Problem:
Copy out every entry below, keeping each line the same as it appears.

***** Data to use *****

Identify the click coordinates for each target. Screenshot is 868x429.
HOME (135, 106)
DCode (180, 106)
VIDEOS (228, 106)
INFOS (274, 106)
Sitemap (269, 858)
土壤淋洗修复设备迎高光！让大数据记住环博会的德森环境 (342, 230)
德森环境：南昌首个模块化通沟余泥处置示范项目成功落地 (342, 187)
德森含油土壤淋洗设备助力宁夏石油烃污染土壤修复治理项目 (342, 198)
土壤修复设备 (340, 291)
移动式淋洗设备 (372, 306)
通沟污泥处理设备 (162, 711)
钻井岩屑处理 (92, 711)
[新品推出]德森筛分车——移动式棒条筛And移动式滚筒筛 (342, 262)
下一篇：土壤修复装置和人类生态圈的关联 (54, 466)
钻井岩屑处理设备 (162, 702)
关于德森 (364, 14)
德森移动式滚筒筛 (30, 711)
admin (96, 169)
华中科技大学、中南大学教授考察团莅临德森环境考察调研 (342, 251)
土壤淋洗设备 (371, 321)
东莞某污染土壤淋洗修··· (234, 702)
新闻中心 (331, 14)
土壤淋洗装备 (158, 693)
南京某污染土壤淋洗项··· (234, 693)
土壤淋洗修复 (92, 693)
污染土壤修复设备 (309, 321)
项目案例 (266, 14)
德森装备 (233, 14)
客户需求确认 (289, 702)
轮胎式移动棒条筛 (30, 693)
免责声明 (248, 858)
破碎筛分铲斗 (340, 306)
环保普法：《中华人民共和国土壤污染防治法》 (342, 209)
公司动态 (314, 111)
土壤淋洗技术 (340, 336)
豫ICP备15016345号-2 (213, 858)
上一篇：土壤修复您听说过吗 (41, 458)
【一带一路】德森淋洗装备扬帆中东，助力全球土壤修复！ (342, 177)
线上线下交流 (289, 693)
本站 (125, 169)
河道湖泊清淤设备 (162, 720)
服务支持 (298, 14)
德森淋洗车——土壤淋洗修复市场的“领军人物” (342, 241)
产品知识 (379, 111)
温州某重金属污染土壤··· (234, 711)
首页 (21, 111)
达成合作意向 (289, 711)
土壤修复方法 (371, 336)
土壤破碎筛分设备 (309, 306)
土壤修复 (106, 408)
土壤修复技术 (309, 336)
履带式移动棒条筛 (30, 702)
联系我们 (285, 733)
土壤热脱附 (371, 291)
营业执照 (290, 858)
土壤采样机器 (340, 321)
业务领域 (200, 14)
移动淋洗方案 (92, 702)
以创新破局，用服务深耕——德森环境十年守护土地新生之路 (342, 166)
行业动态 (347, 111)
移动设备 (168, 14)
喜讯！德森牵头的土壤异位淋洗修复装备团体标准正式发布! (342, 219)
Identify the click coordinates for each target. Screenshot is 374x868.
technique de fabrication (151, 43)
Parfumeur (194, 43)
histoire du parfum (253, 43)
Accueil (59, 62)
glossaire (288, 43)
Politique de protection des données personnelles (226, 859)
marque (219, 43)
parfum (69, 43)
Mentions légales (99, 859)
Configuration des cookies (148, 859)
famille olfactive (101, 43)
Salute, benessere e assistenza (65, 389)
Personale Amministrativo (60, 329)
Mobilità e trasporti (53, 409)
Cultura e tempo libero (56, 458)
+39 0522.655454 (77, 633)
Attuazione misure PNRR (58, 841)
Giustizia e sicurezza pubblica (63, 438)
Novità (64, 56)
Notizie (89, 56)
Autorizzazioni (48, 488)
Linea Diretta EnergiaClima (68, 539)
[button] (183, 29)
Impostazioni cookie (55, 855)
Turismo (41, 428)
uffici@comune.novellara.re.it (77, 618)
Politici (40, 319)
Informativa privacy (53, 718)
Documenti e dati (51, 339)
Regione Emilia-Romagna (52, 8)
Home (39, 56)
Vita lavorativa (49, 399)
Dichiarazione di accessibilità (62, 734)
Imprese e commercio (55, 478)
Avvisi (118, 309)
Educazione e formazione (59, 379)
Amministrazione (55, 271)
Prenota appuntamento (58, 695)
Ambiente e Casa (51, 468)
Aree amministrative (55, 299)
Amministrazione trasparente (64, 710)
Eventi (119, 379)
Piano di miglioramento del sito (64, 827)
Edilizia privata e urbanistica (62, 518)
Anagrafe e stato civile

*****

Answer below:
Identify the click coordinates for each target. Screenshot is 868x429.
HOME (135, 106)
DCode (180, 106)
VIDEOS (228, 106)
INFOS (274, 106)
Sitemap (269, 858)
土壤淋洗修复设备迎高光！让大数据记住环博会的德森环境 (342, 230)
德森环境：南昌首个模块化通沟余泥处置示范项目成功落地 (342, 187)
德森含油土壤淋洗设备助力宁夏石油烃污染土壤修复治理项目 (342, 198)
土壤修复设备 (340, 291)
移动式淋洗设备 (372, 306)
通沟污泥处理设备 (162, 711)
钻井岩屑处理 (92, 711)
[新品推出]德森筛分车——移动式棒条筛And移动式滚筒筛 (342, 262)
下一篇：土壤修复装置和人类生态圈的关联 (54, 466)
钻井岩屑处理设备 (162, 702)
关于德森 (364, 14)
德森移动式滚筒筛 (30, 711)
admin (96, 169)
华中科技大学、中南大学教授考察团莅临德森环境考察调研 (342, 251)
土壤淋洗设备 (371, 321)
东莞某污染土壤淋洗修··· (234, 702)
新闻中心 (331, 14)
土壤淋洗装备 (158, 693)
南京某污染土壤淋洗项··· (234, 693)
土壤淋洗修复 (92, 693)
污染土壤修复设备 (309, 321)
项目案例 (266, 14)
德森装备 (233, 14)
客户需求确认 (289, 702)
轮胎式移动棒条筛 (30, 693)
免责声明 (248, 858)
破碎筛分铲斗 (340, 306)
环保普法：《中华人民共和国土壤污染防治法》 (342, 209)
公司动态 (314, 111)
土壤淋洗技术 (340, 336)
豫ICP备15016345号-2 (213, 858)
上一篇：土壤修复您听说过吗 (41, 458)
【一带一路】德森淋洗装备扬帆中东，助力全球土壤修复！ (342, 177)
线上线下交流 (289, 693)
本站 (125, 169)
河道湖泊清淤设备 (162, 720)
服务支持 (298, 14)
德森淋洗车——土壤淋洗修复市场的“领军人物” (342, 241)
产品知识 (379, 111)
温州某重金属污染土壤··· (234, 711)
首页 (21, 111)
达成合作意向 (289, 711)
土壤修复方法 (371, 336)
土壤破碎筛分设备 (309, 306)
土壤修复 (106, 408)
土壤修复技术 (309, 336)
履带式移动棒条筛 (30, 702)
联系我们 (285, 733)
土壤热脱附 (371, 291)
营业执照 (290, 858)
土壤采样机器 (340, 321)
业务领域 (200, 14)
移动淋洗方案 (92, 702)
以创新破局，用服务深耕——德森环境十年守护土地新生之路 (342, 166)
行业动态 (347, 111)
移动设备 (168, 14)
喜讯！德森牵头的土壤异位淋洗修复装备团体标准正式发布! (342, 219)
Identify the click coordinates for each target. Screenshot is 374x868.
technique de fabrication (151, 43)
Parfumeur (194, 43)
histoire du parfum (253, 43)
Accueil (59, 62)
glossaire (288, 43)
Politique de protection des données personnelles (226, 859)
marque (219, 43)
parfum (69, 43)
Mentions légales (99, 859)
Configuration des cookies (148, 859)
famille olfactive (101, 43)
Salute, benessere e assistenza (65, 389)
Personale Amministrativo (60, 329)
Mobilità e trasporti (53, 409)
Cultura e tempo libero (56, 458)
+39 0522.655454 (77, 633)
Attuazione misure PNRR (58, 841)
Giustizia e sicurezza pubblica (63, 438)
Novità (64, 56)
Notizie (89, 56)
Autorizzazioni (48, 488)
Linea Diretta EnergiaClima (68, 539)
[button] (183, 29)
Impostazioni cookie (55, 855)
Turismo (41, 428)
uffici@comune.novellara.re.it (77, 618)
Politici (40, 319)
Informativa privacy (53, 718)
Documenti e dati (51, 339)
Regione Emilia-Romagna (52, 8)
Home (39, 56)
Vita lavorativa (49, 399)
Dichiarazione di accessibilità (62, 734)
Imprese e commercio (55, 478)
Avvisi (118, 309)
Educazione e formazione (59, 379)
Amministrazione (55, 271)
Prenota appuntamento (58, 695)
Ambiente e Casa (51, 468)
Aree amministrative (55, 299)
Amministrazione trasparente (64, 710)
Eventi (119, 379)
Piano di miglioramento del sito (64, 827)
Edilizia privata e urbanistica (62, 518)
Anagrafe e stato civile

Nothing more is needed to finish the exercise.